Everything Bad About The Future Of Democracy Is Happening All At Once In Catalonia

Nationalist trolls, fake news, police brutality, Russian bots — welcome to the Catalan election.

BARCELONA — On Tuesday night, a Google Hangout video feed on a large screen came to life above a crowd of several hundred people in Sant Vicenç dels Horts, Spain. The supporters of the left-wing Catalan political party, Esquerra Republicana (ERC), who decided to brave the dry December cold to attend the party’s last campaign rally, were greeted by ERC’s minister of health, Toni Comín. He greeted the crowd on a bit of a fuzzy delay from the other side of the screen and apologized for being in Brussels and not there in person. If he did try to return to Spain, there was a very good chance he’d be arrested by the Spanish government and join the party’s leader, Oriol Junqueras, in a Madrid prison.

As Comín excitedly talked about the election, his feed began to buffer and freeze up.

“It’s the 155, holy shit,” one man in the crowd said under his breath. The stream resumed playing normally a minute or so later.

The worry in the crowd, though unfounded, is based on a very real uncertainty in Spain. Spanish Prime Minister Mariano Rajoy announced on Oct. 21 that his government would trigger Article 155 of the country’s constitution if need be, a political nuclear option that would strip away the sovereignty previously granted the country’s northeast region of Catalonia. The decision to follow through days later ended a month of chaos after Catalonia’s parliament opted to hold what it called a binding independence referendum.

The faultlines between the Catalan “independistas" and Spanish nationalists following October’s referendum madness have opened up into huge chasms of paranoia and polarization and led to an all-out information war that has only made things more aggressive and disorienting. October’s street protests have relocated online and turned platforms like Twitter into battleground. And the entanglement of identity politics and information technology that’s happening here in Spain provides a startling glimpse of not just this country’s future, but a new confusing roadmap for democracy everywhere.

● ● ●

- Exercise set -
[1] Echo the Catalonia article from "The faultlines between" to "for democracy everywhere.".
[2] Name every person the Catalonia article mentions by full name.
[3] Go on with the article on the Catalan election, picking up after its final sentence.
The items that follow have nothing to do with the Catalonia article.

● ● ●

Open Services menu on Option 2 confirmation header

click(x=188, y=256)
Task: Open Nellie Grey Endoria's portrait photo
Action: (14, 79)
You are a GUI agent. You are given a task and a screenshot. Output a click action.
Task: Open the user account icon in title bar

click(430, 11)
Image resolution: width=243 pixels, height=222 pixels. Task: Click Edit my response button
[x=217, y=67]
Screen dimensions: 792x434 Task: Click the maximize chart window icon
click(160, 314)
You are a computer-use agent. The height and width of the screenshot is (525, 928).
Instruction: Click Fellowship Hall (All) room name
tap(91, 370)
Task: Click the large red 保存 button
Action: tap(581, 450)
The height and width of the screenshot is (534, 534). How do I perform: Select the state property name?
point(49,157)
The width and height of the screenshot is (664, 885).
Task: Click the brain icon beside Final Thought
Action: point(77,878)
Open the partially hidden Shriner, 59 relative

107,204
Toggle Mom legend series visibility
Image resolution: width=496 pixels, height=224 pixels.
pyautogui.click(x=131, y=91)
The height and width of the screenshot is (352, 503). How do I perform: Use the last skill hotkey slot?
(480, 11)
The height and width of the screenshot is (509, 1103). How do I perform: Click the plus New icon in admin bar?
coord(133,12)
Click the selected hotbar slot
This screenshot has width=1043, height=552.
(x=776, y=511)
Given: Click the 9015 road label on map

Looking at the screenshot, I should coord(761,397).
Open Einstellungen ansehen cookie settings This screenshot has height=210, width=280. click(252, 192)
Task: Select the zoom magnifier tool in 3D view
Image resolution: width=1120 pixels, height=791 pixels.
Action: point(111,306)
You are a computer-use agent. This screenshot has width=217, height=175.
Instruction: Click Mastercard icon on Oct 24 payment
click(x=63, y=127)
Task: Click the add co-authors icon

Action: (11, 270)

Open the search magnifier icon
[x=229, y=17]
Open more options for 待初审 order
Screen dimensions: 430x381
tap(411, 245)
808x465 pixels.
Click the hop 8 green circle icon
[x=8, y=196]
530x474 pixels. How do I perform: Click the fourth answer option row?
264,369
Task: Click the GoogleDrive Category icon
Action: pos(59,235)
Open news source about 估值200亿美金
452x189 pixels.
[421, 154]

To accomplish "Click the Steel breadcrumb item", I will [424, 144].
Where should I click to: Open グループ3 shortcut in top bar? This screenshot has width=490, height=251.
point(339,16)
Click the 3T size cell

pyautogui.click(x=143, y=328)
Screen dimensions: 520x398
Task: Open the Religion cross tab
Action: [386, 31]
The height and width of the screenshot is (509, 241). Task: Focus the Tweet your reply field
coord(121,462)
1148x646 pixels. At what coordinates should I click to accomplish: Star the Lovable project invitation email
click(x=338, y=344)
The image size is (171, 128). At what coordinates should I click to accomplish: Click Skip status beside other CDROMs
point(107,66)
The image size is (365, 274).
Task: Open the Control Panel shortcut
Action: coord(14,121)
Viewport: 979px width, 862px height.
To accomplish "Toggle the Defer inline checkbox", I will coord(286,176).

● ● ●

- Answers by task -
[1]
The faultlines between the Catalan “independistas" and Spanish nationalists following October’s referendum madness have opened up into huge chasms of paranoia and polarization and led to an all-out information war that has only made things more aggressive and disorienting. October’s street protests have relocated online and turned platforms like Twitter into battleground. And the entanglement of identity politics and information technology that’s happening here in Spain provides a startling glimpse of not just this country’s future, but a new confusing roadmap for democracy everywhere.

[2] Toni Comín, Oriol Junqueras, Mariano Rajoy

[3]
The problems that would cause the crisis to spiral were clear for weeks before the first ballot was cast. Ahead of the vote, Spain's constitutional court declared the Oct. 1 referendum illegal; the federal government sent thousands of Civil Guard national police officers and riot police into the region to shut it down. The violence was intense, with reports from Catalan authorities estimating that more than 900 people were injured in the police crackdown. The videos and images of Spanish police attacking voters flooded Twitter and shocked the world.

Ten days later, a crowd of thousands swarmed Barcelona’s Arc de Triomf, hanging off lamp posts, many draped in the starred “La Estelada" flags of Catalan independence. There, they watched as Catalan President Carles Puigdemont addressed Catalonia’s parliament and declared the results of the referendum — 43% of Catalans who dared to go to the polls voted overwhelmingly to leave Spain. This result, Puigdemont said, had created a mandate to establish a sovereign republic. But he then concluded his address by saying that he would not be immediately pushing ahead with independence from Spain.

Confused? So was everyone else, including Prime Minister Rajoy. Following the address, Rajoy had to ask Puigdemont to clarify if he was going to try to declare independence or not. From there, Spain’s political crisis spun completely out of control.

Then on Oct. 27, the Catalan parliament voted to unilaterally declare independence from Spain. Back in Madrid, Article 155 was triggered and Spain imposed direct rule on the region the next day. Puigdemont and part of his cabinet fled to Brussels, while eight members of Catalonia’s parliament were arrested, taken to Madrid, and thrown in jail. The Catalan parliament was dissolved and Rajoy called for a new Catalan regional election to be held on Dec. 21.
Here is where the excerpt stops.